--- START ---
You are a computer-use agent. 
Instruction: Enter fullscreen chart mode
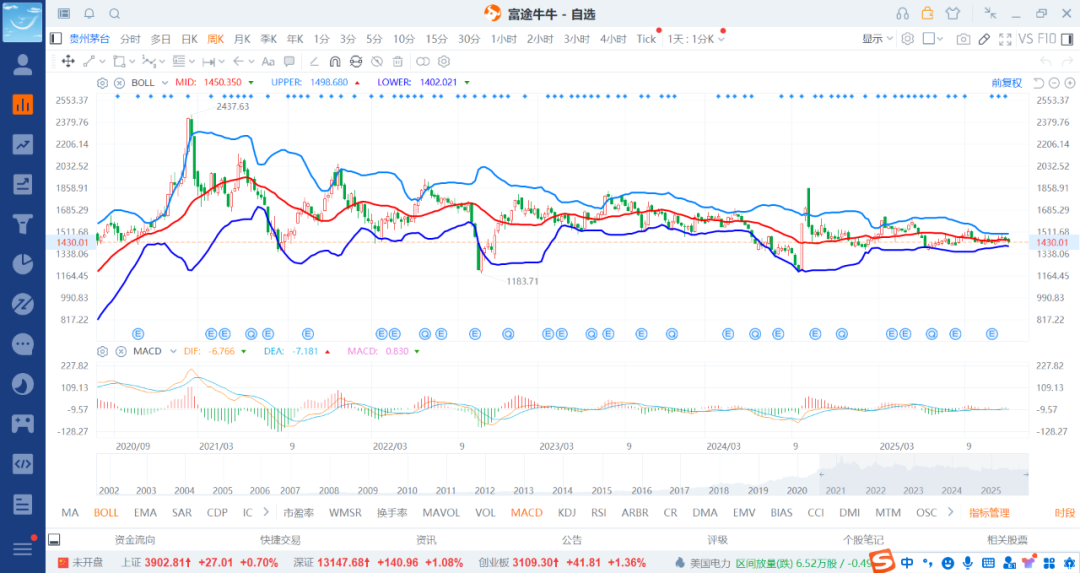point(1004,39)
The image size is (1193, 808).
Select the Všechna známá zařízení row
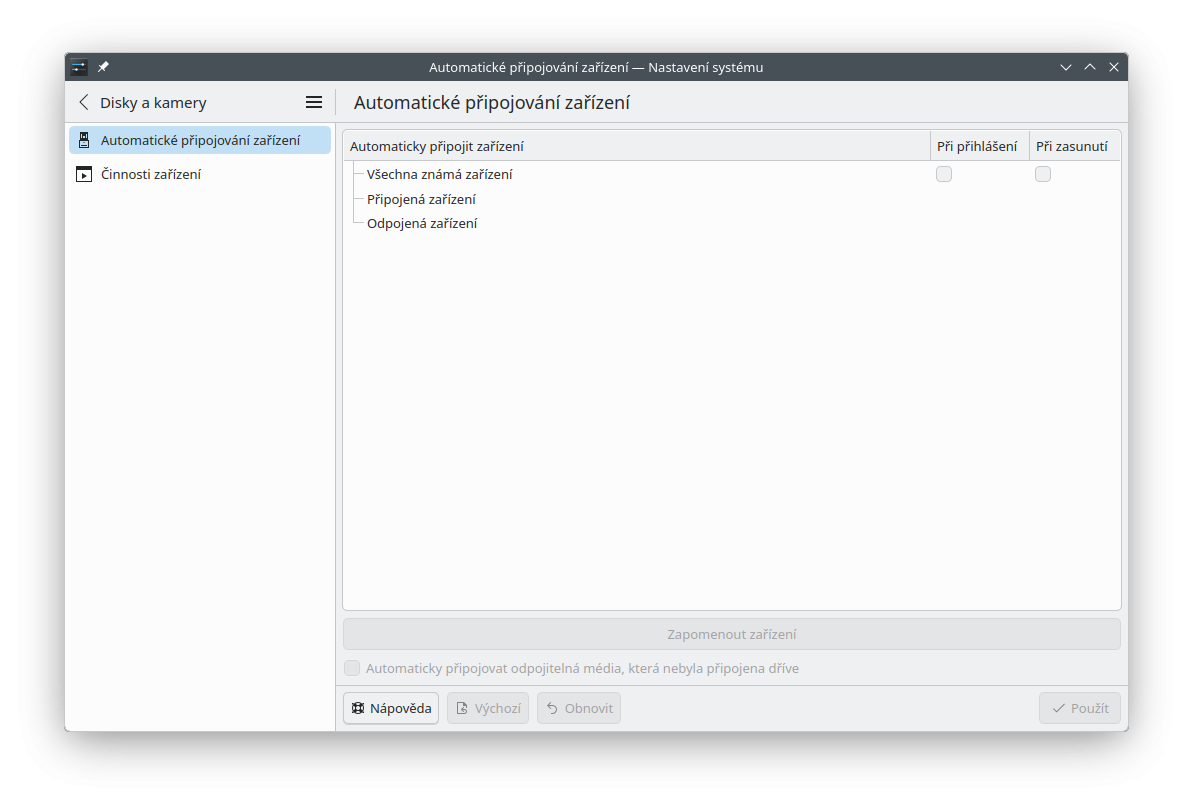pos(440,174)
--- END ---
The reply must match the records exactly, apart from the pictures, which are left out.

**Result for this exercise:**
You are a computer-use agent. 
Instruction: Enter fullscreen chart mode
point(1004,39)
The image size is (1193, 808).
Select the Všechna známá zařízení row
pos(440,174)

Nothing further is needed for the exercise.